# WHAT NEEDS TO BE DONE
On every line of the listing, check for "agent"; copy the lines that have it.

# TASK INPUT

*** Begin section ***

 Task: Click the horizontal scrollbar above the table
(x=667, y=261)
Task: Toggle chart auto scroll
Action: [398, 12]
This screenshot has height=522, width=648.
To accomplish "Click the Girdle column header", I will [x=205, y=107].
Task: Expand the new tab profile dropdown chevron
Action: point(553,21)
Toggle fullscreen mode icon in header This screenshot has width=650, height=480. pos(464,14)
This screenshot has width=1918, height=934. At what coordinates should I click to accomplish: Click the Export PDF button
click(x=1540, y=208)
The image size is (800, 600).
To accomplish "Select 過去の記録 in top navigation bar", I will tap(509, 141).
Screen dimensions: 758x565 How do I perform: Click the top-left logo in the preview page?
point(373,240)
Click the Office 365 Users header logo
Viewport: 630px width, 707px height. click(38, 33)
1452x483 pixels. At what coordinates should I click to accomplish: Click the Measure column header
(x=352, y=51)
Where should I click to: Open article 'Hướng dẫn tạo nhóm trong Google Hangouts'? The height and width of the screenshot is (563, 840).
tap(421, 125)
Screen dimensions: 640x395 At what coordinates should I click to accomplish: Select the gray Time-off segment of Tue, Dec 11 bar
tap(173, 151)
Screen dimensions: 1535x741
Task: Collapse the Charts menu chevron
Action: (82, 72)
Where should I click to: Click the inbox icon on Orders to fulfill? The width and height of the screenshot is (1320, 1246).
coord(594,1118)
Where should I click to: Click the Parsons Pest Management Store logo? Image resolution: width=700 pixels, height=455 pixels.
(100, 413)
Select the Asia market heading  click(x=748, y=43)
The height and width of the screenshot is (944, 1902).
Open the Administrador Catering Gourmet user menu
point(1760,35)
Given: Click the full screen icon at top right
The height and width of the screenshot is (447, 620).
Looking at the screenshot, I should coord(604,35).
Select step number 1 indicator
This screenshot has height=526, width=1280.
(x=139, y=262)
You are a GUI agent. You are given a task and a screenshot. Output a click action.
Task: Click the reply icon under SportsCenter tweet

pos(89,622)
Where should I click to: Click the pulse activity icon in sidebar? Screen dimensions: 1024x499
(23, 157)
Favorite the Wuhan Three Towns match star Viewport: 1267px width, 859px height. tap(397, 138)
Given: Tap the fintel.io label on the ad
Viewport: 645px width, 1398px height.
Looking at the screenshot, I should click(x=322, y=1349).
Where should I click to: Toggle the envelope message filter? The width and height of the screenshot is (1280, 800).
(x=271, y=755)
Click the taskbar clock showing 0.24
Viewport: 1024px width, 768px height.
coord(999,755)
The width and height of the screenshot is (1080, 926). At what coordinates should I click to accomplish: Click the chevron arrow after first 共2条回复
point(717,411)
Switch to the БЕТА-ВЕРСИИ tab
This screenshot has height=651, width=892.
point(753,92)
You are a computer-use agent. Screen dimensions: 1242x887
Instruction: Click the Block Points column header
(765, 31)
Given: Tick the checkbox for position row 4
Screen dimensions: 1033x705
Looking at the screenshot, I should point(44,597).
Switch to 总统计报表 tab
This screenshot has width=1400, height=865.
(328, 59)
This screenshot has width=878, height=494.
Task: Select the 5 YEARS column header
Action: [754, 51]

*** End section ***

# RESULT FOR THIS EXERCISE
You are a GUI agent. You are given a task and a screenshot. Output a click action.
You are a computer-use agent. Screen dimensions: 1242x887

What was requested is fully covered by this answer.